Die Kinder mochten ihn sehr gern. Entweder brachte er Bonbons, Obst oder ein Papiersäckchen mit Lederzucker aus seiner Drogerie mit, auf den sie versessen waren, oder wohl auch mal ein Spielzeug. Auch war er immer bei guter Laune und voller Schnurren, spielte mit ihnen, hoppste sogar auf allen vieren im Zimmer umher und ließ sie auf sich reiten.

Zu Rosaliens großer Genugtuung wußte er bei seinem nächsten Besuch Tomchens Zeichnung auch wirklich zu schätzen.

»Ho, sieh doch mal!« rief er und riß ernstlich und vielleicht sogar nicht ohne eine gewisse Betroffenheit die Augen auf. »Das hat er wirklich gezeichnet? Sie haben ihm nicht die Hand geführt, wie?«

»Nein, nein, nein, aber nein!« versicherte Rosalie eifrig und lachte vor Freude. »Ganz allein hat er's gezeichnet! Ich Hab' ihn nicht mal dabei gesehen! – Und gleich zum allerersten Male! Es ist ja so erstaunlich! – Und die Nüstern, die Nüstern!« rief sie und stellte sich in ihrem Eifer dicht an Anton heran, mit ihrem koboldhaften, spitzen Zeigefingerchen auf den Strich pickend, der Cids Nüstern vorstellen sollte. »Die Nüstern! Daß er auch an die gedacht hat! Nicht?«

»Hm, hm, hm!« machte Anton, die Hand am Kinn, mit einer kraus ernsten Miene nachdenklich die Zeichnung betrachtend. »Ja, das ist allerdings merkwürdig.«

Er erinnerte sich an das, was Lise ihm von der Geschichte mit der Schlafzimmeruhr erzählt hatte, und war nicht ohne eine ernstliche kleine Sorge.

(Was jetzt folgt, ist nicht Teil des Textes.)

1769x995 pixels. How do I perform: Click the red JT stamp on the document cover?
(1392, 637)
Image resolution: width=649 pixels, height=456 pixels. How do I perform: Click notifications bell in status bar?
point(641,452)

Er gab Rosalie die Zeichnung zurück, trat zu Tomchen hin, bückte sich, mit seiner langen Gestalt in die Hocke gehend, zu ihm nieder, faßte ihn behutsam an den Schulterchen und betrachtete ihn eine Zeitlang mit Aufmerksamkeit. Dann aber sagte er vor sich hin:

»Hm, nein! Der Blick, die Pausbacken: Das ist alles gut. Das ist guter, solider, gesunder Körberscher Schlag und Brustkasten. Das ist ein Fond, der diesem Gehirnchen da schon die Balance halten wird.«

Und mit einem erleichterten, zufriedenen kleinen Lächeln tätschelte er Tomchens Bäckchen und erhob sich wieder.